▶ [WHAT IS EXPECTED]:
Output the line containing "Instruction: Click the" and each line after it through the end of the data, exactly as written, with pictures left out.

▶ [THE DATA]:
◆ ◆ ◆

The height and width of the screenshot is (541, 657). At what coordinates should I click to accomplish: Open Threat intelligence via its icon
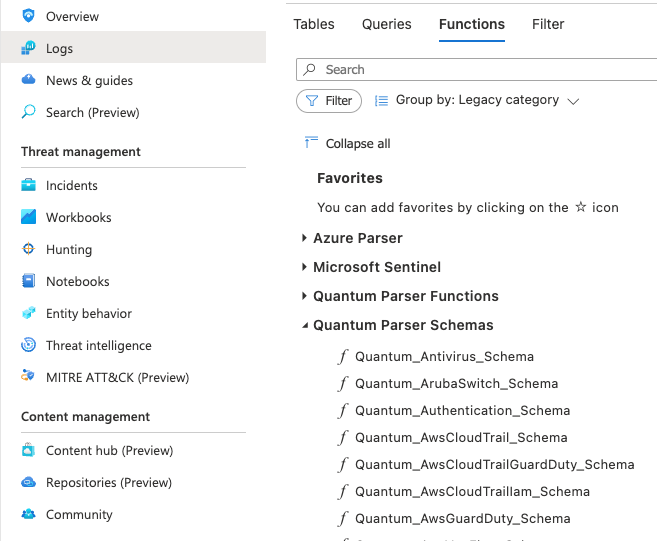click(28, 345)
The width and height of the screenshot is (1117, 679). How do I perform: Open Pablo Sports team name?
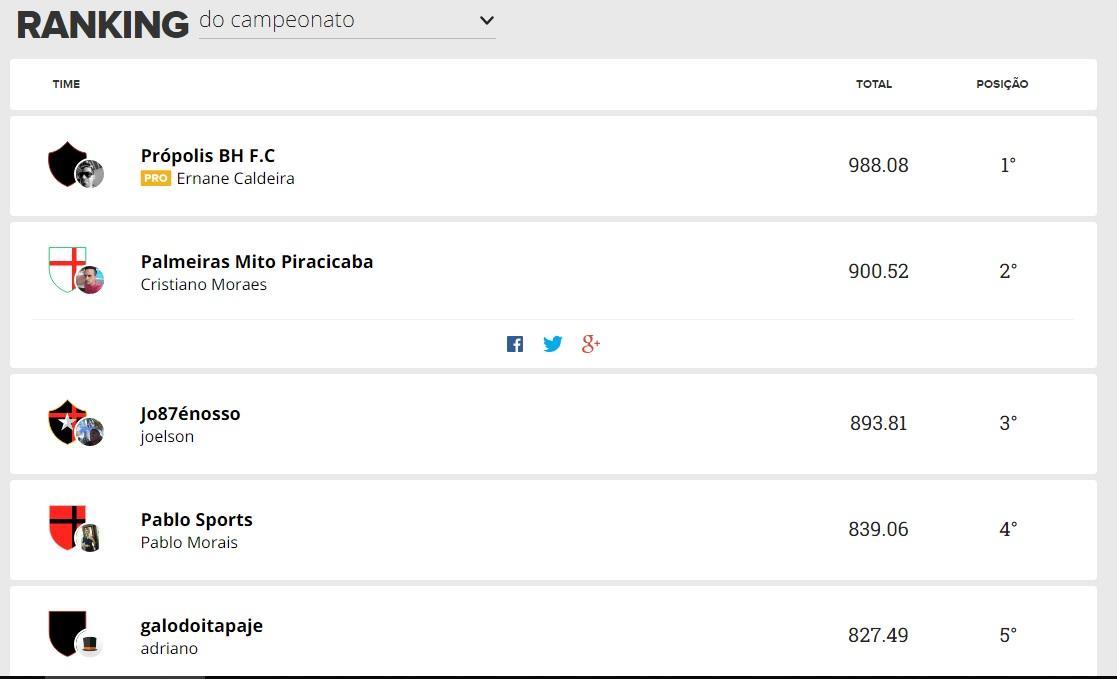[197, 519]
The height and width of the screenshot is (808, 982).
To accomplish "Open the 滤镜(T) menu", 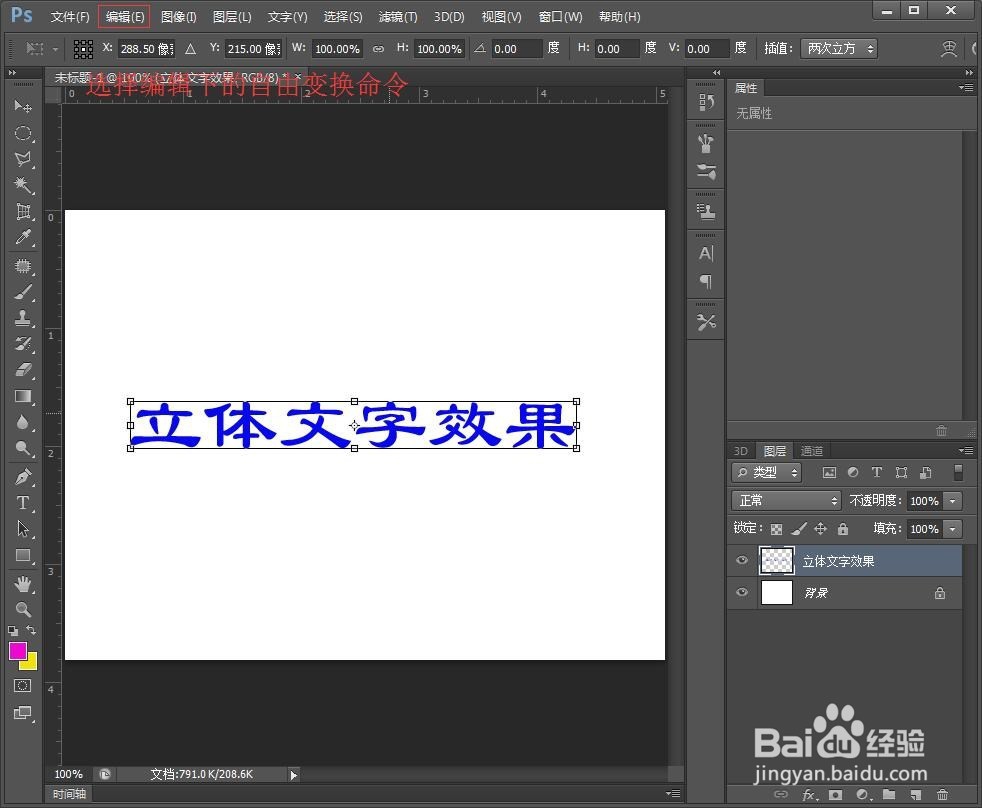I will [x=397, y=16].
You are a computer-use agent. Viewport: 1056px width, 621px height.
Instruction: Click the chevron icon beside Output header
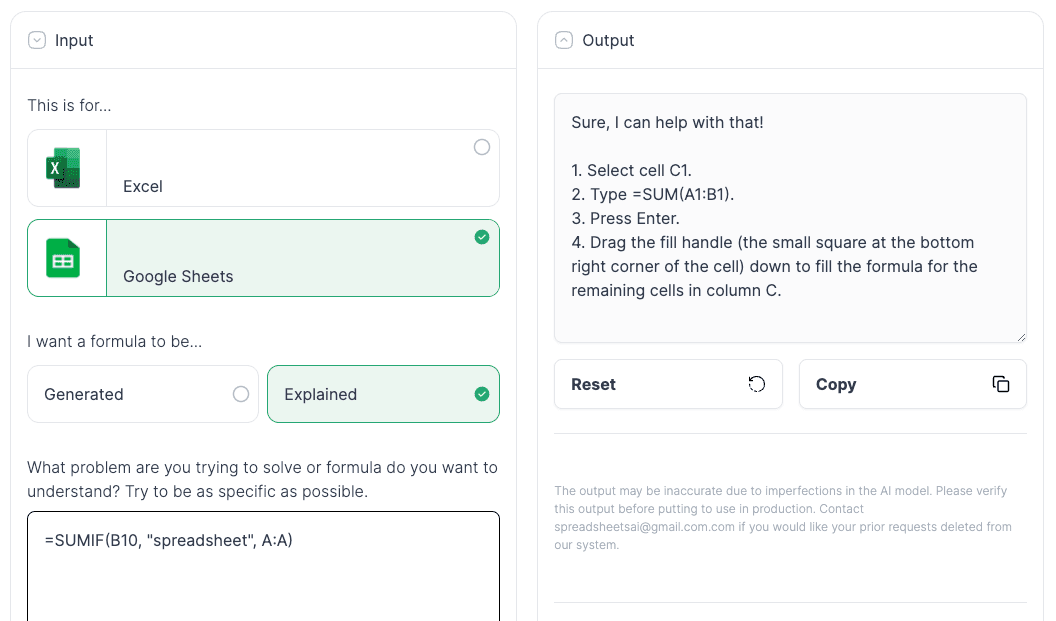point(563,40)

◆ ◆ ◆

▶ [SOLUTION TO THE EXERCISE]:
Instruction: Click the chevron icon beside Output header
point(563,40)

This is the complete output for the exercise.